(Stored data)
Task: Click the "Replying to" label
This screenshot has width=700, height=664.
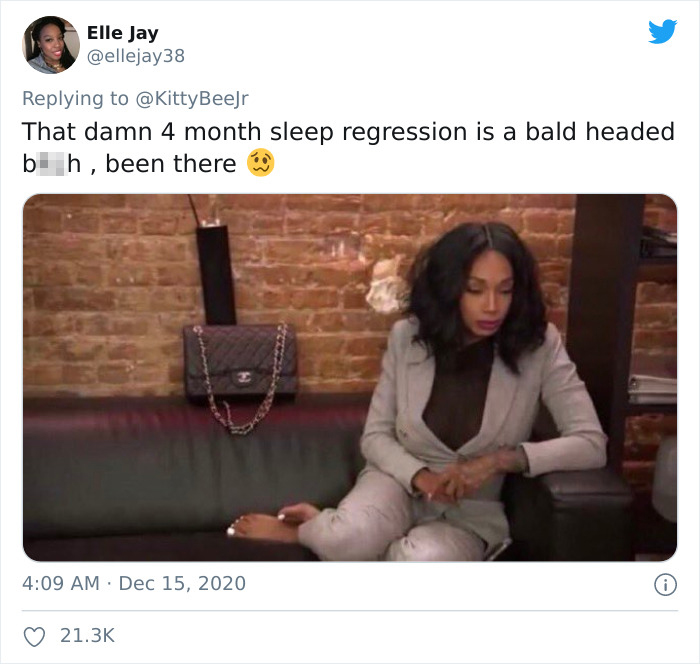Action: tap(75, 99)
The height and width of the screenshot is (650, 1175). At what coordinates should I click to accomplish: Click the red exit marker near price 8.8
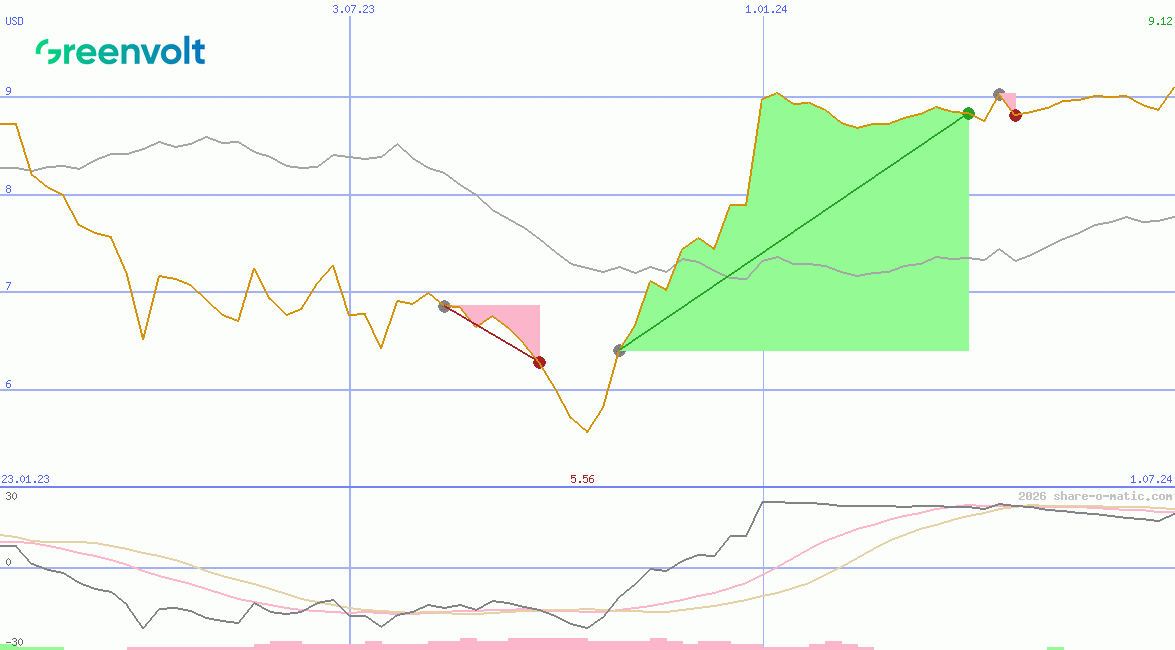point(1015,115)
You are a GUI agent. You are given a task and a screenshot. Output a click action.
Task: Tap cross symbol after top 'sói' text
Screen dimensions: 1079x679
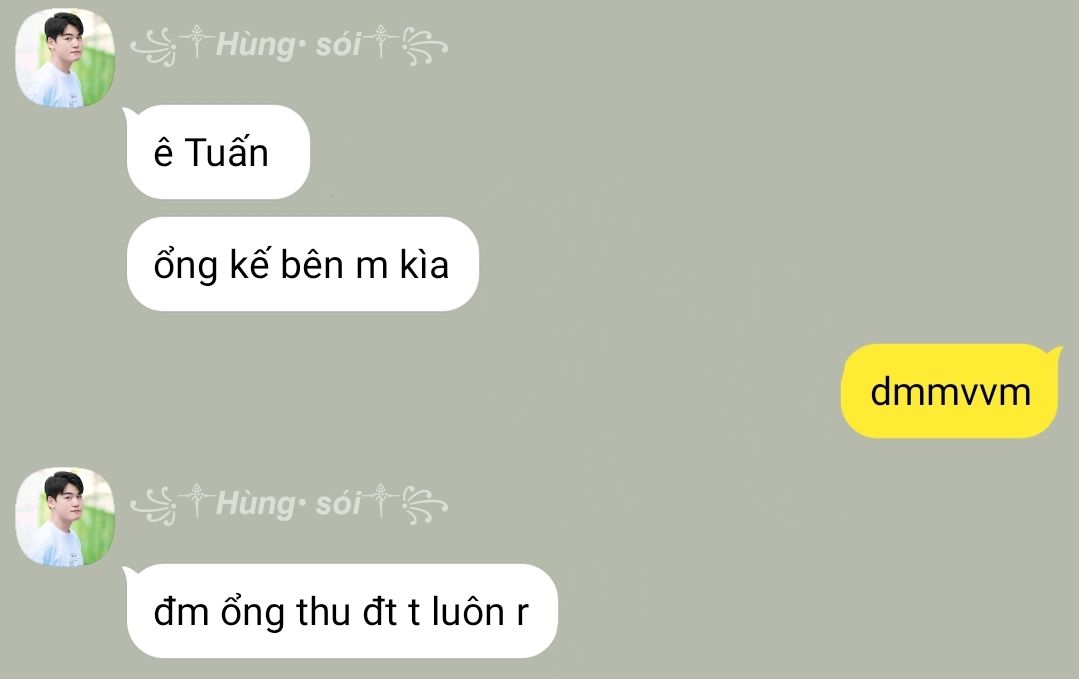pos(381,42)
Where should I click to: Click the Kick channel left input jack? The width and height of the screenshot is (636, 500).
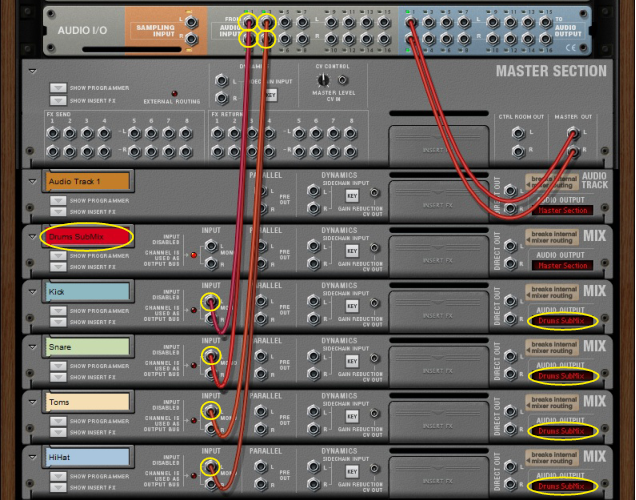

Problem to solve:
Every line from the one bearing "You are a GUI" through the end of the data above must be output exactly, and no picture may appear.

Task result:
You are a GUI agent. You are given a task and a screenshot. Output a click action.
Task: Tap cross symbol after top 'sói' text
Screen dimensions: 1079x679
pos(381,42)
Where should I click to: Click the Kick channel left input jack? The width and height of the screenshot is (636, 500).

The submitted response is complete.